Fluoride Action Network

Is fluoridation safe?

Source: The Kansas City Star | Special to The Star
Posted on November 20th, 2002
Location: United States, Missouri

Is fluoridated water proven safe, beneficial or efficient for Independence?

The compound used in most U.S. cities for fluoridation is fluorosilicic acid. It never has been tested for long-term effects on the human body. As the compound breaks up throughout the water-distribution system, it has proven to leach lead from plumbing joints and increase the acidity of water.

This reaction then necessitates adding more chemicals at the treatment plant to restore acidic balance. The changes that occur after water leaves the plant are impossible to correct!

Fluorosilicic acid is not the fluoride that occurs in nature. Natural fluoride is calcium-flouro-phosphate. Fluorosilicic acid is manmade, collected from smokestack scrubbers at phosphate fertilizer plants and shipped to water suppliers, unprocessed, except for evaporation to achieve 23 percent fluorosilicic acid.

Fluorosilicic acid is not a nutrient and never has been regulated or approved by the U.S. Food and Drug Administration. In fact, it is highly toxic and corrosive when shipped from the fertilizer plants. Would any sane person scrape his home’s chimney and dispose of the residue by diluting it in his drinking water?

The American Dental Association refuses to recognize the multitude of tests and studies that link even low-level fluoride exposure to dental fluorosis, bone damage, hypothyroidism, genetic alteration and immune-system disorders. Nevertheless, many studies are authoritative enough to cast huge doubt on the safety of using public water as a receptacle for toxic substances such as lead, fluoride or arsenic. (The toxicity of these three chemicals is in the order stated.) When the ADA dentists talk about “adjusting” the natural flouride level, they are really talking about adding an industrial fluoride — a cumulative poison — fluorosilicic acid!

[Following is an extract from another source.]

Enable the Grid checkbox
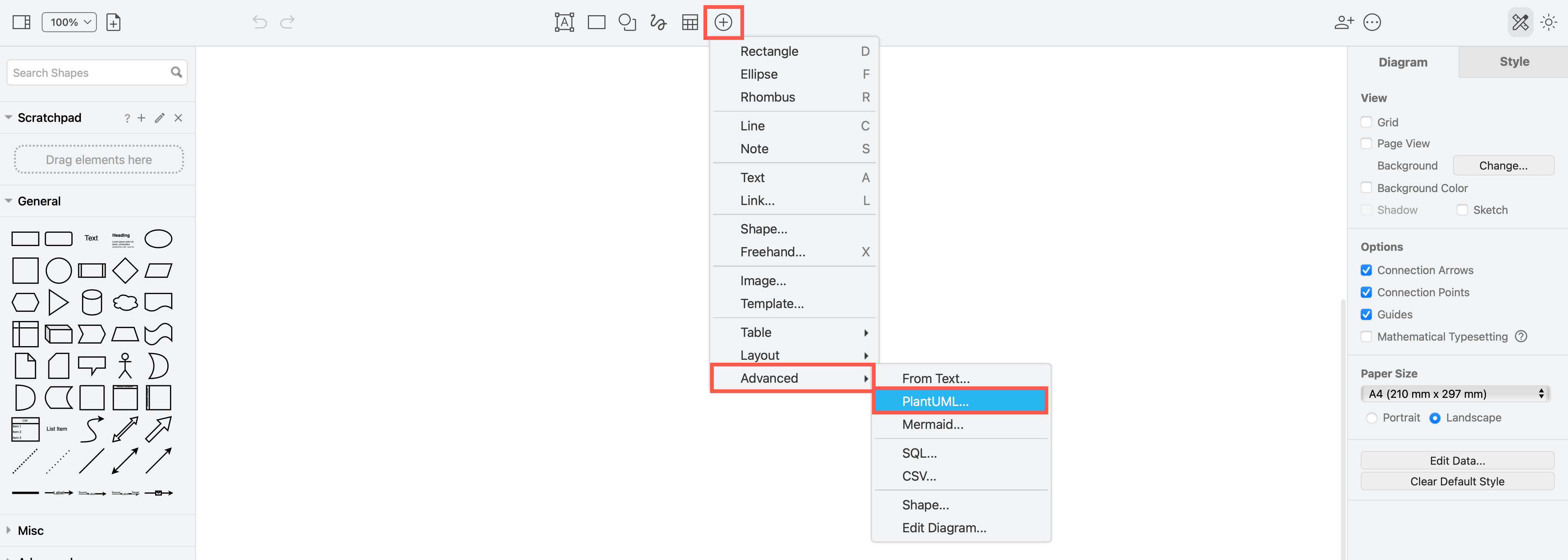This screenshot has width=1568, height=560. pyautogui.click(x=1366, y=122)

Is this “adjusted” fluoridation at all beneficial? In 1983-84 the Missouri Bureau of Dental Health and researchers at Washington University in St. Louis conducted a survey involving 6,815 lifelong resident second-graders and sixth-graders in Missouri and found, overall that “there were no significant differences between those children drinking optimally fluoridated and those drinking suboptimally fluoridated water.”

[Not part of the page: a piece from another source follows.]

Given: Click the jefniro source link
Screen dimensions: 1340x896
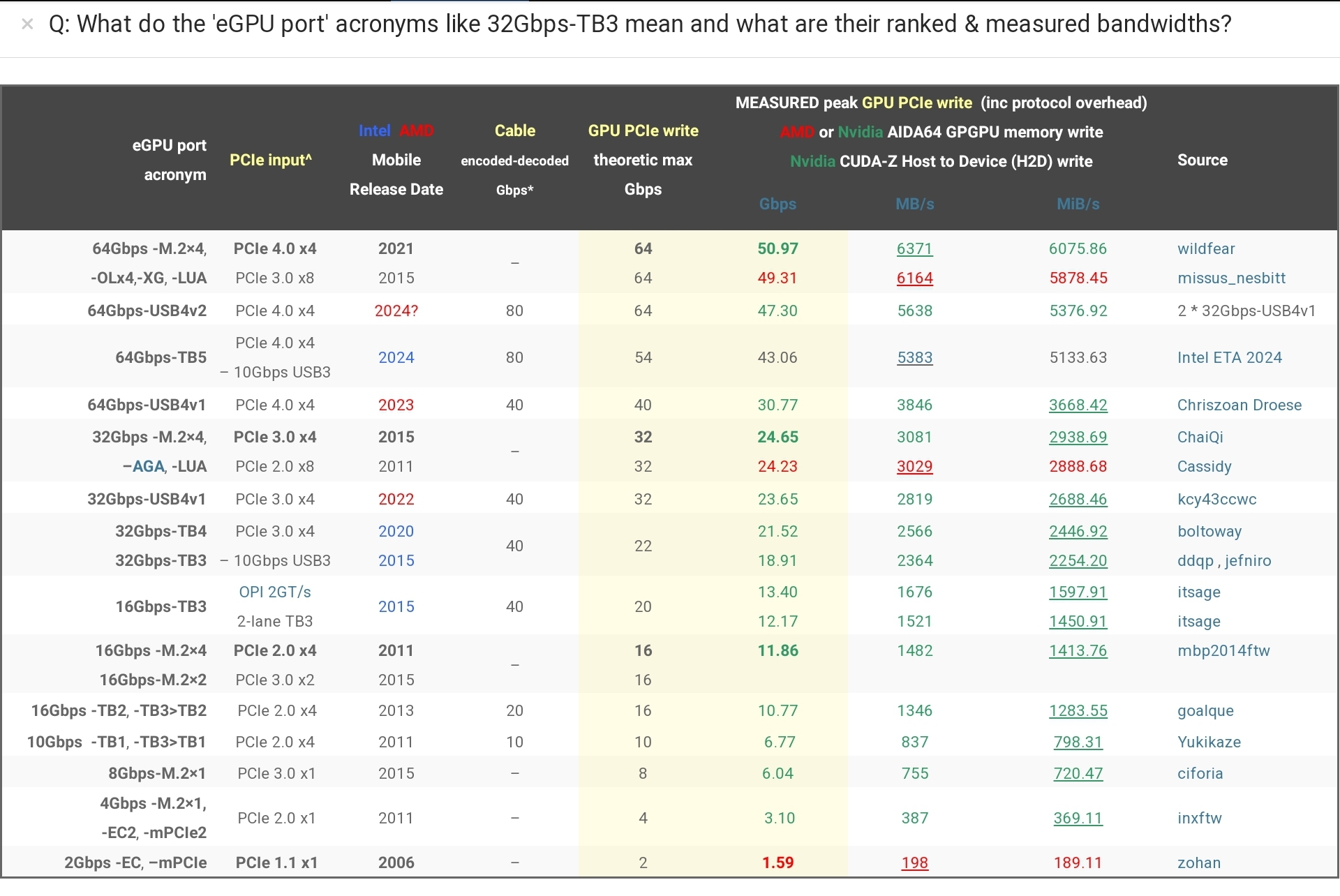Looking at the screenshot, I should 1247,561.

This survey also revealed that contemporary regional decay patterns parallel to those of earlier people (400-1700 A.D.), well before anyone ever heard of “adjusted” fluoridation.

The Missouri survey and many other studies prove that the ADA’s claim of 40-percent to 60-percent reduction in dental decay due to fluoridation is totally false. An ADA spokesman, Rick Asa, said in 1989, “We’re probably going to have to revise our numbers.”

For some unknown reason, the ADA has thus far failed to correct its claims.

Would water fluoridation be efficient if it did mitigate dental decay? Less than 1 percent of water sold by Independence actually is ingested. Ninety-nine percent goes into the ground or the waste stream. Only 6.6 percent of the 250,000 Independence water users are 5 or younger. Therefore, only .66 of 1 percent of the fluoridated water produced would be put to the most beneficial use.

The ADA dosage chart shows children younger than 3 should not have any more fluoride than what is already, naturally, in Independence water.

The public water supply, if fluoridated, cannot provide a regulated dosage, nor would it allow for treatment with informed consent.

The people of Independence are pleased with their water, and a majority have rejected fluoridation through many years. Just last year, the Independence Health Department asked 892 people if they wanted more fluoride. Sixty-six percent who answered that question said no.

Independence has the distinction of having one of the best water sources in the nation. The water requires little treatment and contains “no industrial waste.” How can any sane person advocate any “adjustment” to public water that deliberately adds a hazardous waste?